Wat we de afgelopen jaren in de wereld hebben kunnen zien zijn stijgende voedselprijzen, slinkende graanvoorraden, voedselrellen en boerenprotesten. Staan we aan de vooravond van een voedselcrisis?

Ja; volgens mij staan we nu aan het begin van de derde, wereldwijde landbouwcrisis. Rond 1880 en 1930 hebben er al twee grote voedselcrises plaatsgevonden.
De crisis van 1880 had vooral te maken met de massale import van goedkope bulkproducten als graan naar Europa. Dat zorgde voor allerlei verdringingseffecten. Een groot deel van Europa schakelde toen over op de productie van hoogwaardige producten als vlees- en tuinbouwproducten.
De crisis van 1930 had vooral te maken met wegvallende koopkracht. Het antwoord daarop was de ontwikkeling van landbouwpolitiek. Op dit moment is er opnieuw sprake van een massale import van goedkope landbouwproducten.
Deze keer gaat het echter niet alleen om goedkope bulkproducten, maar ook om hoogwaardige producten, die hier op de markt gebracht worden. Bijvoorbeeld asperges uit Peru, rundvlees uit Brazilië, kippenvlees uit Thailand, bloemen uit Kenia en melk uit de Oekraïne. Wat vroeger een verdediging vormde voor de Europese landbouw - hoogwaardige producten - komt nu als goedkope import hier binnen.  Tegelijkertijd is er als gevolg van de financiële crisis en de daarmee samenhangende recessie sprake van een afname van koopkracht. Het klassieke antwoord daarop, landbouwpolitiek, is niet meer mogelijk. Die mogelijkheid is weggeliberaliseerd. Daar komt bij dat kredieten fors duurder zullen worden, ook in de landbouw.

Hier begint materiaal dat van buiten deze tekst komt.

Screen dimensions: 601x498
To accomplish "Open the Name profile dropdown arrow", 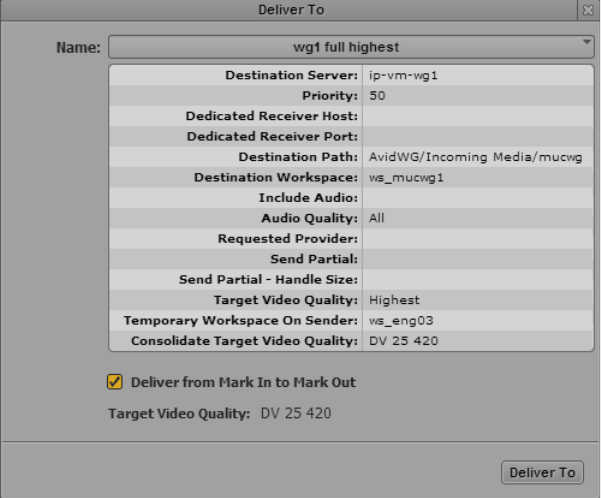I will point(587,42).
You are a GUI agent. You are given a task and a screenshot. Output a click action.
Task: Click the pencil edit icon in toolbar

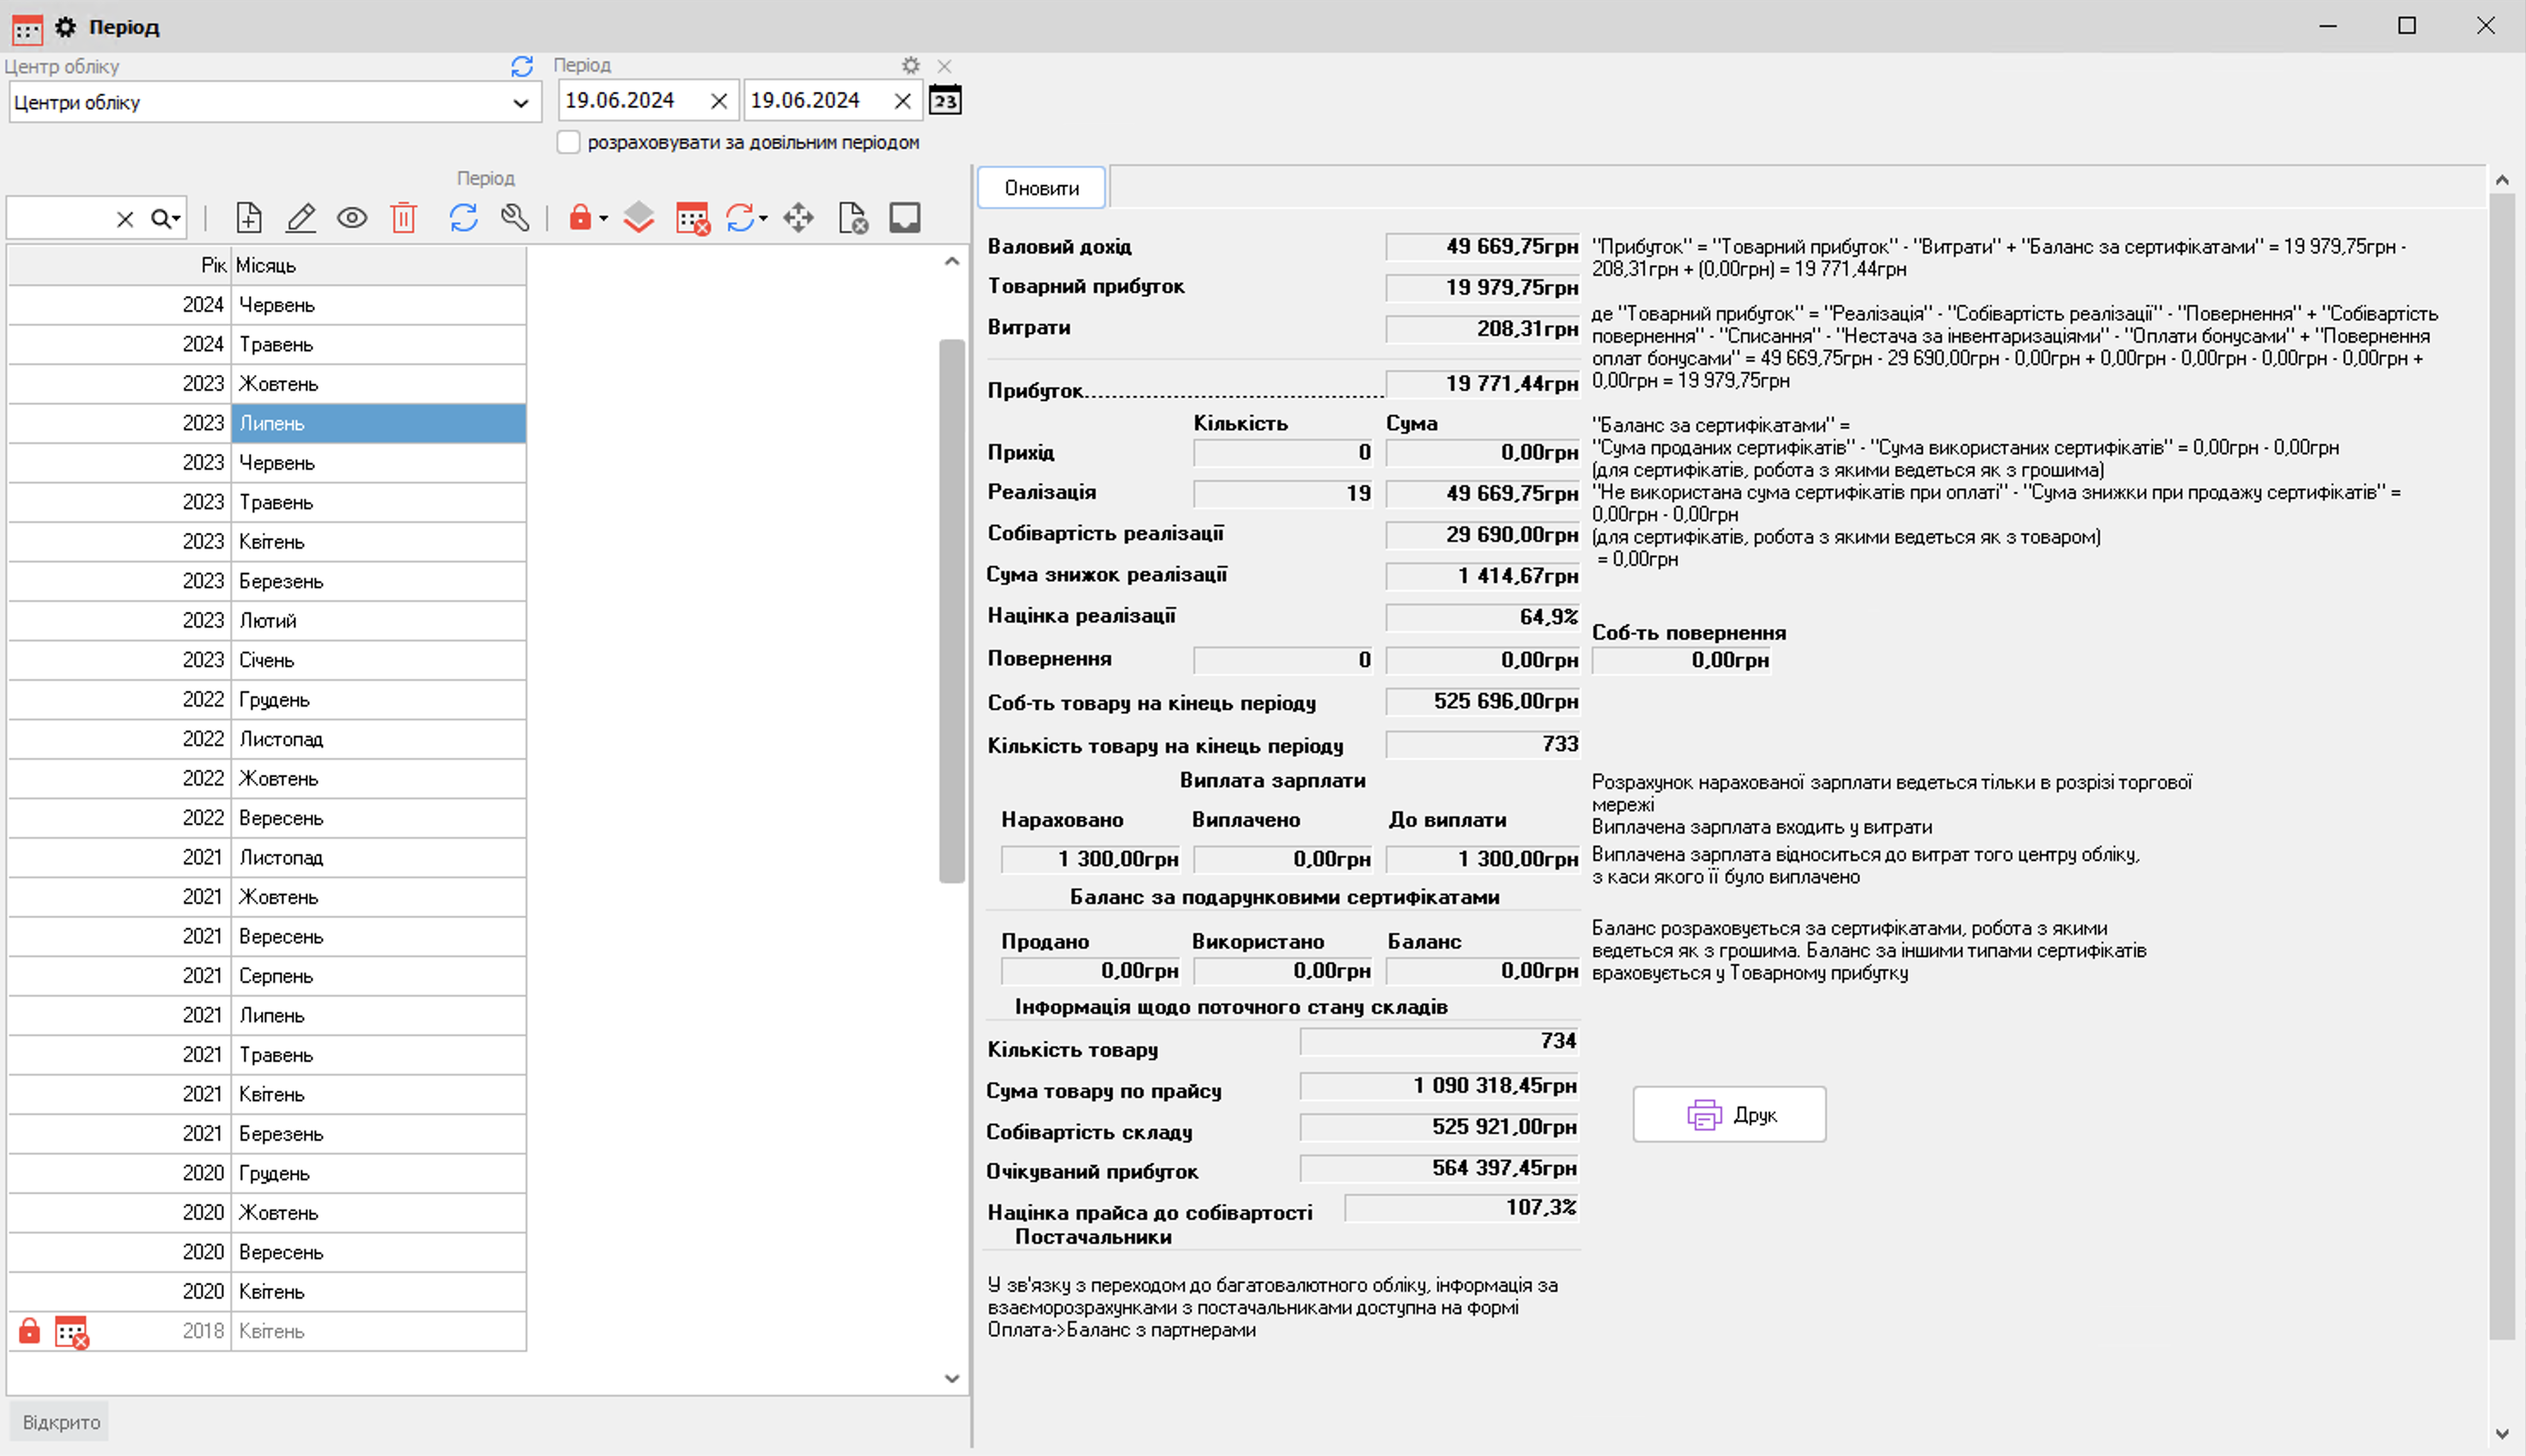click(301, 218)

In uw boek 'The New Peasantries' introduceert u het begrip 'Empire'. Waar staat dit voor?  

Een Empire is een imperium. Een voedselimperium is op de allereerste plaats een wereldwijd netwerk, dat de productie, verwerking, distributie en consumptie van voedsel zo veel mogelijk reguleert. Een groot deel van deze imperia is tot stand gekomen via een razendsnelle expansie, gefinancierd met kredieten. Er moet zoveel mogelijk worden verdiend om die kredieten terug te kunnen betalen. Er wordt veel waarde aan het lokale onttrokken; en die waarde wordt geconcentreerd in het centrum van het imperium. Wat naar de buitenkant stroomt - naar producenten, distributeurs, etc. - is verhoudingsgewijs maar mondjesmaat.

Omdat deze imperia wereldwijd opereren en vanuit een centraal punt hun zaken regelen, wordt er gewerkt met steeds dezelfde soort van standaardoplossingen, Of het nu gaat om de productie of de verwerking of distributie van voedsel: men legt overal eendere regels op waaraan lokaal moet worden voldaan, terwijl die vaak slecht harmoniëren met de lokale ecosystemen. Met de specificiteit van velden, dieren, mensen en de geografie wordt weinig rekening gehouden. De huidige imperia zijn bij uitstek onduurzaam. Het overal opleggen van eendere regels, waaraan lokaal moet worden voldaan: dat schakelt de eigen verantwoordelijkheid van mensen voor een belangrijk deel uit. Het tast ook het vermogen aan om de eigen situatie te verbeteren. Maar dat doet er niet toe. De macht van een imperium moet er juist toe leiden, dat zoveel mogelijk producenten en consumenten afhankelijk zijn van het imperium en zich daarnaar gedragen.

U noemt deze voedselimperia in uw boek 'vampieren'. Kunt u verduidelijken wat u hiermee bedoelt?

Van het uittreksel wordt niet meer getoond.